Şualar 5. Ders - Zahirî Çirkinlikler ve Ardındaki Güzellikler

Eddaî2

Well-known member

بِسْمِ اللهِ الرَّحْمٰنِ الرَّحِيمِ


Esselamün aleyküm ve rahmetullahi ve berakatühü ebeden daimen.



Derslerimiz devam ediyor inşaallah. Katılımlarınızı bekliyoruz.
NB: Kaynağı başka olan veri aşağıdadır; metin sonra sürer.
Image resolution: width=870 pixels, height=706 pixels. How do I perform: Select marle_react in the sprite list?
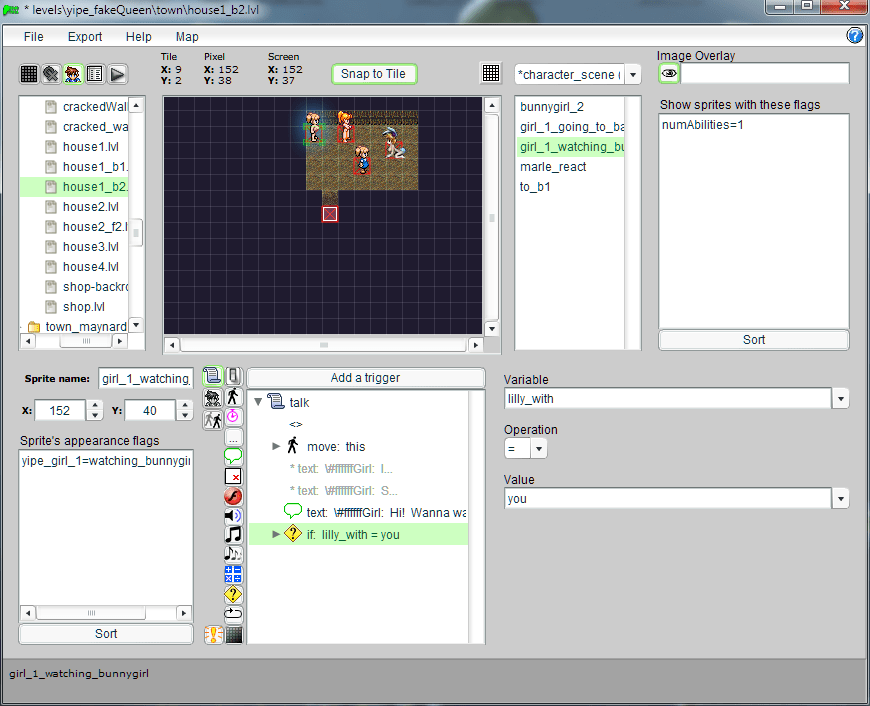pos(553,167)
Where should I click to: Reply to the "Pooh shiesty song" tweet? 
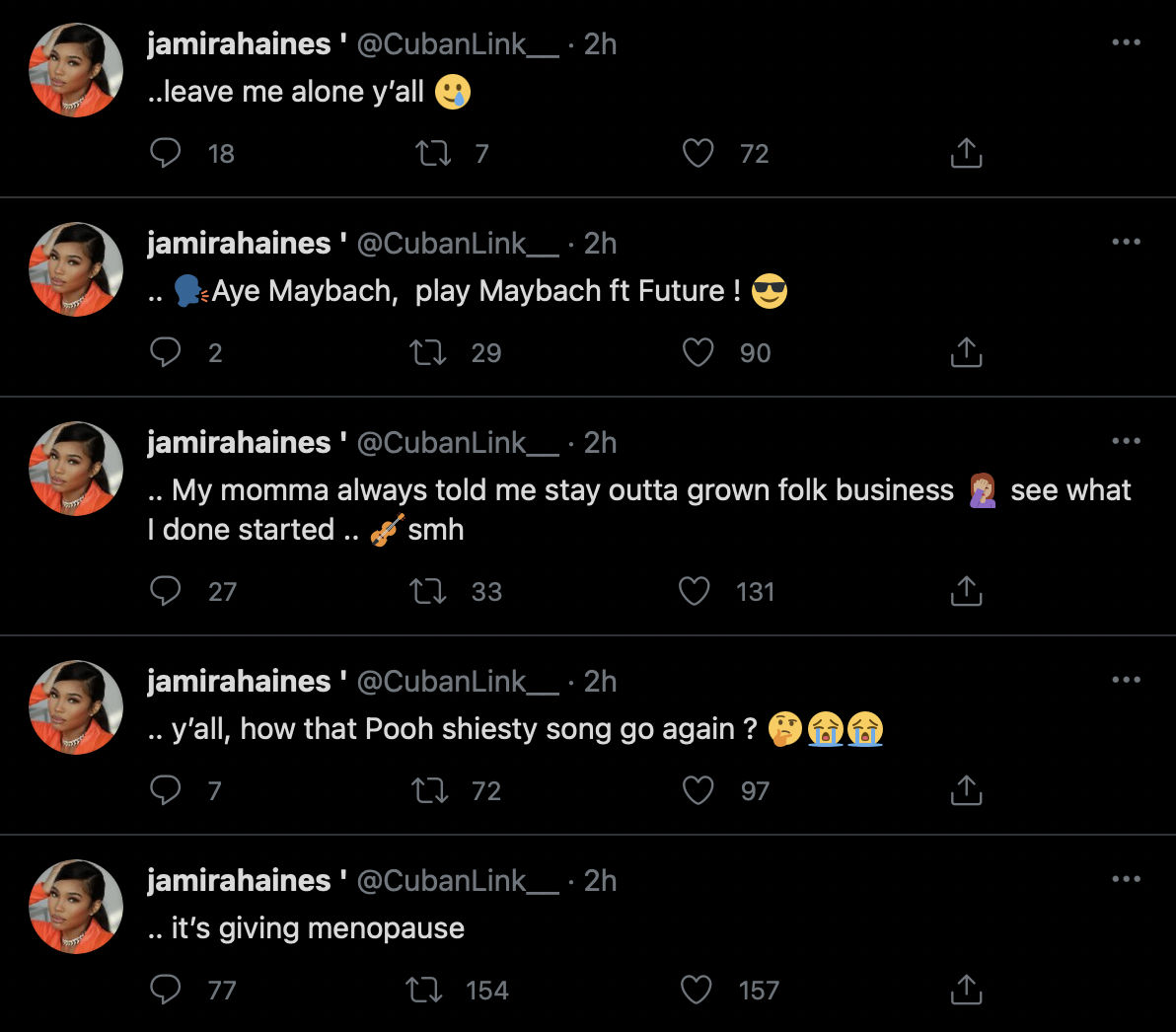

[BILGI]Bir zaman, bahar mevsiminde temâşâ ederken gördüm ki: Zemin yüzünde haşir ve neşr-i âzamın yüz binler nümunelerini gösteren bir seyeran ve seyelân içinde kàfile kàfile arkasında gelen geçen mevcudatın ve bilhassa zîhayat mahlûkatın, hususan küçücük zîhayatların kısa bir zamanda görünüp der’akap kaybolmaları ve daimî bir faaliyet-i müdhişe içinde mevt ve zevâl levhaları bana çok hazin görünüp, rikkatime şiddetle dokunarak beni ağlatıyordu. O güzel hayvancıkların vefatlarını gördükçe kalbim acıyordu: “Of, yazık! Ah yazık!” diyerek bu “ah”ların, “of”ların altında derinden derine bir vâveylâ-i ruhî hissediyordum. Ve bu âkıbete uğrayan hayat ise, ölümden beter bir azap gördüm.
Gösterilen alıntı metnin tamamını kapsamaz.